▶ [EXERCISE PROMPT]: Return the part of the abstract on underwater snake robots from "In this thesis, methods" to "developed and implemented.", copied word for word.

▶ [TEXT EXCERPT]:
=====
| dc.description.abstract | Although the concept of underwater vehicles has existed for a very long time, the technology
within the field has progressed substantially over the recent decades. As more and more oil and
gas installations and operations are performed subsea, the need for more developed underwater
vehicles is still present. A new concept which has the potential to fulfill these demands is the
Underwater Underwater Snake Robot. The fact that the robot is shaped as a snake makes it
ideal for moving in high viscosity environments such as water. In addition, the robot s ability
to alter configuration provides a large workspace, and its slender and articulate body allows the
robot to access narrow spaces. The fact that the underwater snake robot is, itself, a manipulator
arm capable of performing light intervention tasks, makes it a powerful tool.
In this thesis, methods for thrust allocation for underwater snake robots are evaluated. Two
iterative methods, using linear and quadratic programming, are presented, developed and implemented.
This is also done for an explicit method for constrained thrust allocation, using redistributed
pseudo-inverse. The methods are implemented into an existing underwater snake
robot simulation model in Matlab/SIMULINK. Simulations are performed for unconstrained
and constrained thrust allocation, simulating planar and thee-dimensional motion. In the unconstrained
case, simulations are also performed using a pre-implemented standard damped
inverse algorithm. This is done in order to compare thrust allocation algorithm performances.
=====
▶ [GIVEN INFORMATION]:
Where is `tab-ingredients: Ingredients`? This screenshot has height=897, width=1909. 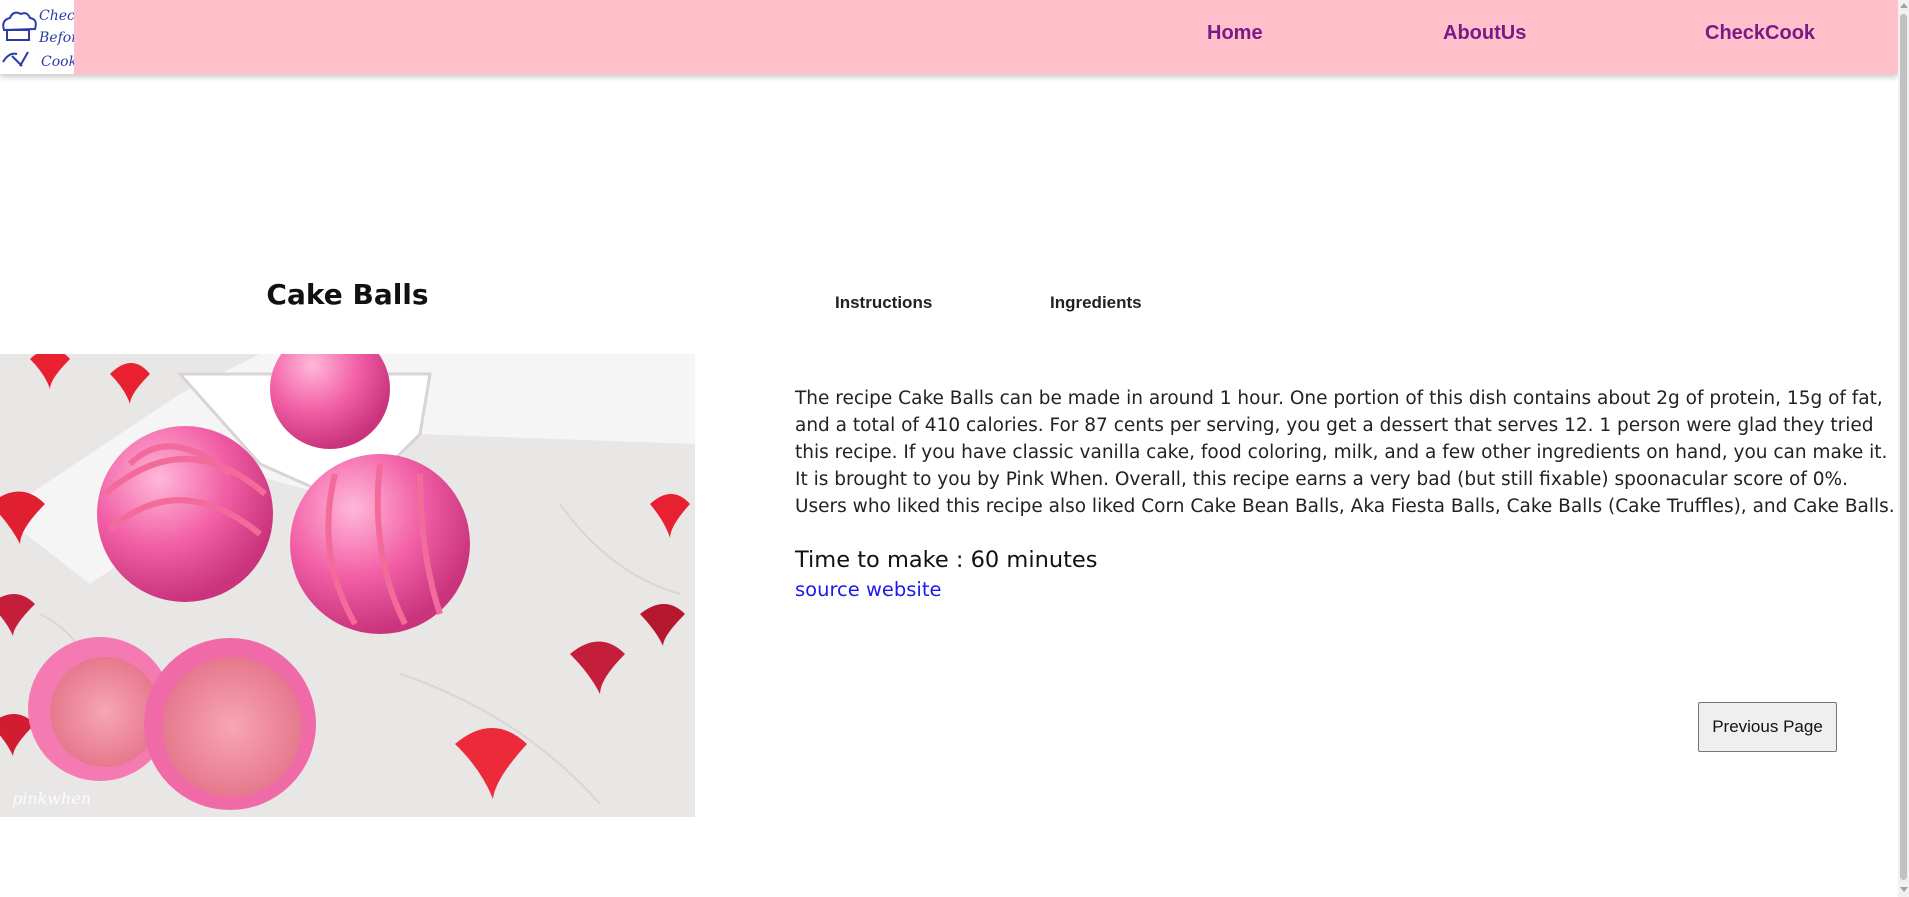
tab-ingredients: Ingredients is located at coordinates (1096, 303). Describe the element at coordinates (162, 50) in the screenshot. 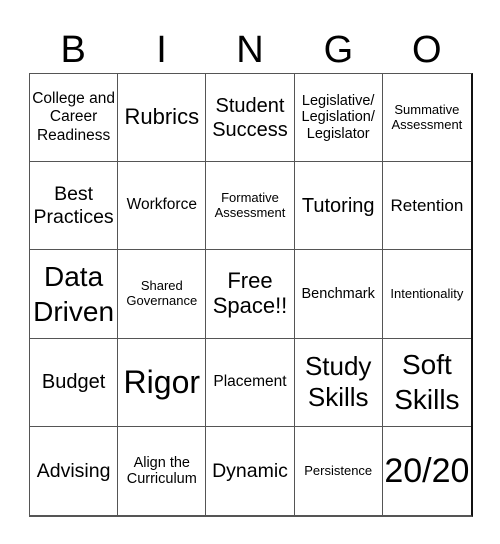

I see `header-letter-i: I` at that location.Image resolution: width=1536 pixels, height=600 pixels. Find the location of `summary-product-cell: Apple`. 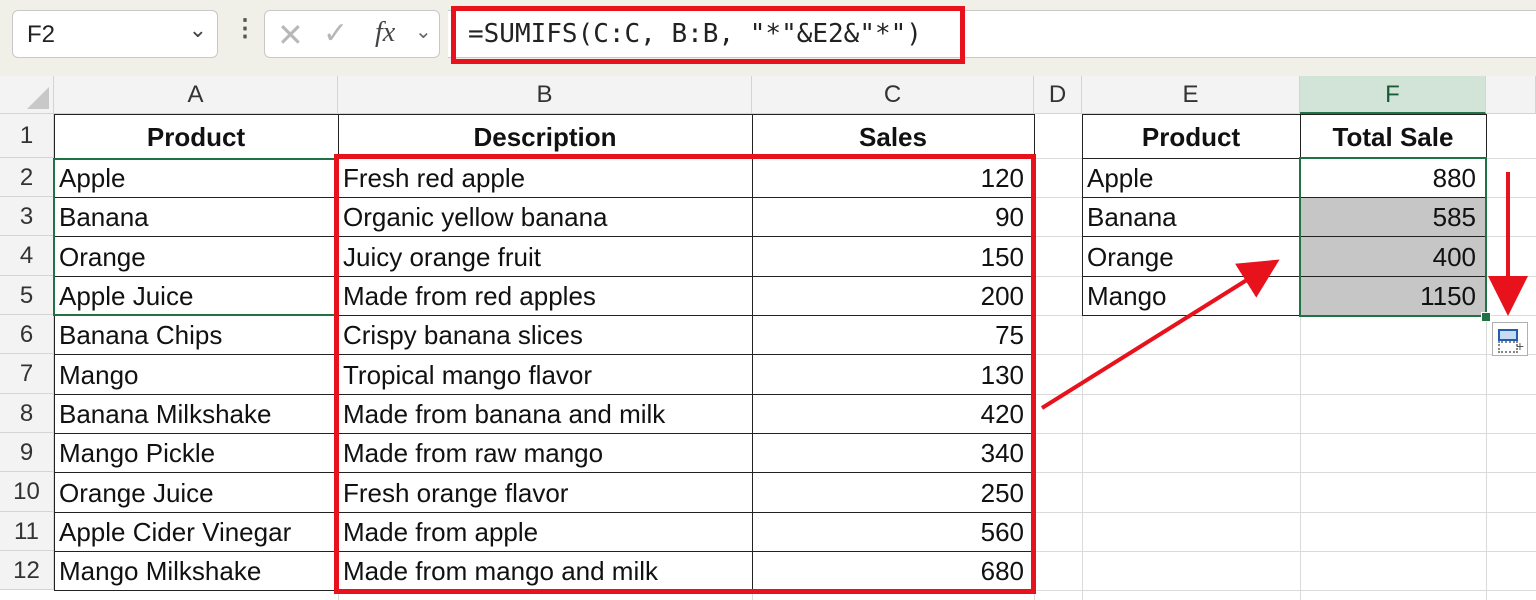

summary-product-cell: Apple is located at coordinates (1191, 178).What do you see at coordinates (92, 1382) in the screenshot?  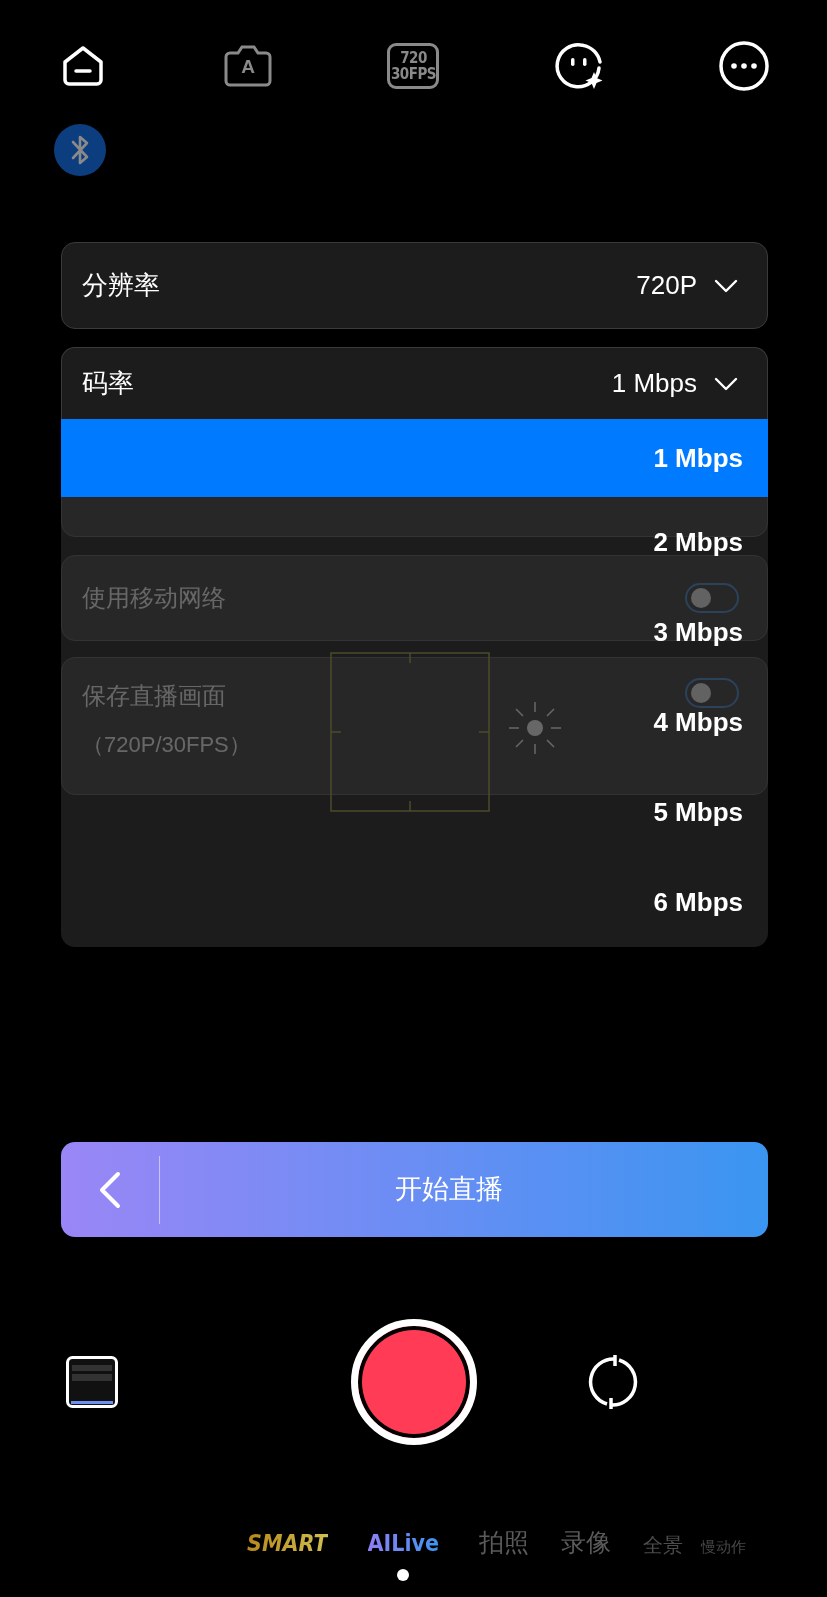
=====
▶ [WRITTEN RESPONSE]:
In this thesis, methods for thrust allocation for underwater snake robots are evaluated. Two
iterative methods, using linear and quadratic programming, are presented, developed and implemented.